Step 3: Transfer the .thmx File to the Recipient Tenant
- Send the .thmx file as an email attachment
Attach the file to an email sent to a user in the recipient tenant. Do not upload the file to a shared cloud folder that requires cross-tenant authentication unless you have configured B2B collaboration. - Instruct the recipient to save the file locally
The recipient must save the .thmx file to a local folder. Dragging it from Outlook directly into PowerPoint may cause permission errors. - Apply the theme in the recipient tenant
In PowerPoint, go to Design > More > Browse for Themes. Navigate to the local .thmx file and double-click it. The theme is now available for use in that presentation only. To make it persistent, the recipient must save it to their own tenant’s asset library.
Common Issues When Sharing PowerPoint Theme Files Between Tenants
Images Appear as Red X Placeholders in the Recipient Tenant
This happens when the .thmx file still contains a link to an image stored in the source tenant’s SharePoint or OneDrive. Even if you embedded the image in the source presentation, the theme save process may re-link it if the image was originally inserted from a cloud location. To fix this, repeat Step 1 above and use the Change Picture method with a local file. After saving the theme, open the .thmx file in the source tenant and verify that no links appear under File > Info > Edit Links to Files.
Fonts Change to Something Unreadable After Applying the Theme
The .thmx file stores font names, not font files. If the recipient tenant’s devices do not have the specified fonts installed, PowerPoint substitutes them with a default font. The substitution is not always visually close. To prevent this, replace all custom fonts with standard fonts that ship with Windows or Office before saving the .thmx file. If you must use a specific corporate font, the recipient tenant must install that font on every device that will open presentations using the theme. Font licensing must also be verified across tenants.

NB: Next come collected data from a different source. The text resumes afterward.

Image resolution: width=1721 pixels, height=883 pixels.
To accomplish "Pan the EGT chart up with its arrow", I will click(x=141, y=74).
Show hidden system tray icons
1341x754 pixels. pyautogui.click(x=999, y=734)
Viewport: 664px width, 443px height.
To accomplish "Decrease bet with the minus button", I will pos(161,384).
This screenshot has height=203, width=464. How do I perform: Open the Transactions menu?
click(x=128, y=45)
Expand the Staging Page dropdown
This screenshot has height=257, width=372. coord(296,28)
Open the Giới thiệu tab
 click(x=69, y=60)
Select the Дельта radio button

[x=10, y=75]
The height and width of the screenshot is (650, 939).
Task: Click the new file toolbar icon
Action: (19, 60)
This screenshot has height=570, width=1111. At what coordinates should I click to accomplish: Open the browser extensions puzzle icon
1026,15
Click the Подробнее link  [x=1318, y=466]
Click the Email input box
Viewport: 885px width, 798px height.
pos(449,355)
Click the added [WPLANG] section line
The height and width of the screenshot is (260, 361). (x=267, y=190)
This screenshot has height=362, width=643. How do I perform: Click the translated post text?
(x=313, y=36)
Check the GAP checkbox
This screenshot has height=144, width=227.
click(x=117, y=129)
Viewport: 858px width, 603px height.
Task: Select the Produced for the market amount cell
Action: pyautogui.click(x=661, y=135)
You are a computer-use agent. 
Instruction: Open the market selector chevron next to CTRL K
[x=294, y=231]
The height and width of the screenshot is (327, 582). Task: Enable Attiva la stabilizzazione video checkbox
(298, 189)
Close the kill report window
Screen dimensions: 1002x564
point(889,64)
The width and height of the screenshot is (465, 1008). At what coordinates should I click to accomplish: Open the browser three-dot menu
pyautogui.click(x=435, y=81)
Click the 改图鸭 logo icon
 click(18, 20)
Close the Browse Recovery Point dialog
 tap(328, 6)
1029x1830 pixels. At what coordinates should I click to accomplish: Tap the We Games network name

Theme Does Not Appear in the Design Gallery After Installation
Saving a .thmx file locally does not automatically register it in the recipient’s theme gallery. The theme is available only for the current presentation when you use Browse for Themes. To add it permanently, the recipient must place the .thmx file in their own tenant’s Document Themes folder. The path is typically C:\Users\[username]\AppData\Roaming\Microsoft\Templates\Document Themes. Only then will the theme appear under Design > Themes without browsing each time.
PowerPoint Theme File Sharing: Local .thmx vs Tenant-Based Theme Assets
| Item | Local .thmx File | Tenant-Based Theme Assets |
|---|---|---|
| Asset storage | Color and font definitions only; no embedded images | Images, fonts, and layouts stored in SharePoint or OneDrive |
| Cross-tenant compatibility | Works after removing cloud links and custom fonts | Fails due to tenant authentication barriers |
| Font handling | Font names stored; requires local font installation | Fonts can be served from tenant font library if configured |
| Image reliability | Images must be embedded in the source presentation before saving theme | Images are linked via URL and break across tenants |
| Persistence in Design Gallery | Must be copied to local Document Themes folder | Automatically available to all tenant users through asset library |
Sharing a PowerPoint theme file across tenants is possible only if you strip out all tenant-specific dependencies first. The .thmx format was designed for local use within a single organization’s environment. When you need to share design elements with external collaborators, consider exporting the presentation as a template file .potx instead. A .potx file can include embedded images and slide layouts, though font and licensing restrictions still apply. Before distributing any theme file, test it in the recipient tenant by opening a blank presentation and applying the theme to confirm that colors, fonts, and graphics render as expected.